Responder a estas preguntas exige un análisis integral, que no siempre puede ofrecer certezas absolutas. Por ello, el informe debe explicitar claramente las limitaciones metodológicas y el grado de fiabilidad de las conclusiones.
Estrategias para afrontar las dificultades metodológicas
Aunque los retos son significativos, existen estrategias que mejoran la calidad del informe pericial:
- Uso de múltiples fuentes: entrevistas con familiares, revisión de historiales médicos y judiciales, observación en distintos contextos.
- Evaluación longitudinal: realizar valoraciones en diferentes momentos (intoxicación, abstinencia, estabilización).
- Triangulación de pruebas: combinar test psicométricos, cuestionarios de consumo y observación clínica.
- Informe transparente: señalar explícitamente los límites de validez y los factores que dificultan la evaluación.
- Colaboración interdisciplinar: integrar información de psiquiatría, toxicología y trabajo social.
Ejemplos aplicados en la práctica forense
- Caso A: Sujeto con antecedentes de esquizofrenia que comete agresión bajo consumo de cannabis. El informe debe diferenciar si la conducta deriva del trastorno primario o de un brote inducido.

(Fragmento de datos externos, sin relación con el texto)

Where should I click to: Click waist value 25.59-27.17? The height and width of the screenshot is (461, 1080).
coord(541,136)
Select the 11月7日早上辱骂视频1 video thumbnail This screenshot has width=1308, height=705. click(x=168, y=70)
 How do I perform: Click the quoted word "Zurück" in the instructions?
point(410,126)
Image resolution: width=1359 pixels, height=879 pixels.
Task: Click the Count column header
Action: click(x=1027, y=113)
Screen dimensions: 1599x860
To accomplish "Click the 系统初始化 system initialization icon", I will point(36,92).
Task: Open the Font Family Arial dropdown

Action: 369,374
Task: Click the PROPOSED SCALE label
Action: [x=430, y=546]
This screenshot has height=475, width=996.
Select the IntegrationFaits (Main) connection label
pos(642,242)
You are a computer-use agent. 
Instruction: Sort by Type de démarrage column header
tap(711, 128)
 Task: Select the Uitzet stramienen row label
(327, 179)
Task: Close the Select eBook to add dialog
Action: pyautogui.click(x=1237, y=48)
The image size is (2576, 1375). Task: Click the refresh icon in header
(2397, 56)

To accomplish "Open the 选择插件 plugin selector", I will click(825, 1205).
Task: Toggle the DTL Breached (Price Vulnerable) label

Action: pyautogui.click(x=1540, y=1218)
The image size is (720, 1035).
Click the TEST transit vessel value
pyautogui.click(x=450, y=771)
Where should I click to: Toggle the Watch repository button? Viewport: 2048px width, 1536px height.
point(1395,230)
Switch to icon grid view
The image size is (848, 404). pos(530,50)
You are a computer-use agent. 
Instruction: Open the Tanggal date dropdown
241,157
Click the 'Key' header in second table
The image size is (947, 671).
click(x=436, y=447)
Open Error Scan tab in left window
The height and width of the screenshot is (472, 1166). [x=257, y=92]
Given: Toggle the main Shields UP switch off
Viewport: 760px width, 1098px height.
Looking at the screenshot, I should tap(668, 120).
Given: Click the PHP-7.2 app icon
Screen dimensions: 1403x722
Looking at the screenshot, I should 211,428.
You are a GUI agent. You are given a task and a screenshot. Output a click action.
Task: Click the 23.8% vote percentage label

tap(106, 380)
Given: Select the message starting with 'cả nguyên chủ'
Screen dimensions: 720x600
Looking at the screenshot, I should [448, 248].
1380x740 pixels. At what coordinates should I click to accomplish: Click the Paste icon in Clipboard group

- Caso B: Mujer con trastorno límite de personalidad y dependencia a cocaína. Su testimonio presenta inconsistencias que podrían interpretarse como mendacidad, pero que en realidad reflejan la inestabilidad de la comorbilidad dual.
- Caso C: Varón con alcoholismo crónico y episodios depresivos mayores. La valoración de su imputabilidad en un delito violento debe considerar tanto la intoxicación como la vulnerabilidad emocional subyacente.
Estos ejemplos ilustran cómo la comorbilidad dual complica la delimitación de causalidad y responsabilidad.
Retos éticos y profesionales
- Expectativa judicial de certeza frente a la naturaleza probabilística del diagnóstico.
- Riesgo de estigmatización, presentando al sujeto como irremediablemente violento o incontrolable.
- Doble vulnerabilidad: la coexistencia de dos trastornos puede generar desprotección si no se contemplan adecuadamente en el dictamen.
El psicólogo forense debe encontrar el equilibrio entre la objetividad técnica y la responsabilidad social de sus conclusiones.
Hacia informes más rigurosos y transparentes
En definitiva, cualquier pericia rigurosa debe reconocer las dificultades metodológicas en informes psicológicos con comorbilidad dual y explicar cómo condicionan la validez de las conclusiones. No obstante, un informe pericial riguroso no consiste en eliminar la incertidumbre, sino en reconocerla, explicitarla y contextualizarla.
La combinación de múltiples fuentes de información, la evaluación longitudinal y la colaboración interdisciplinar permiten ofrecer dictámenes más sólidos, aunque siempre con la honestidad de señalar los límites. Solo así se contribuye a que los tribunales comprendan la naturaleza de la comorbilidad dual y adopten decisiones ajustadas a la realidad psicológica y social del evaluado.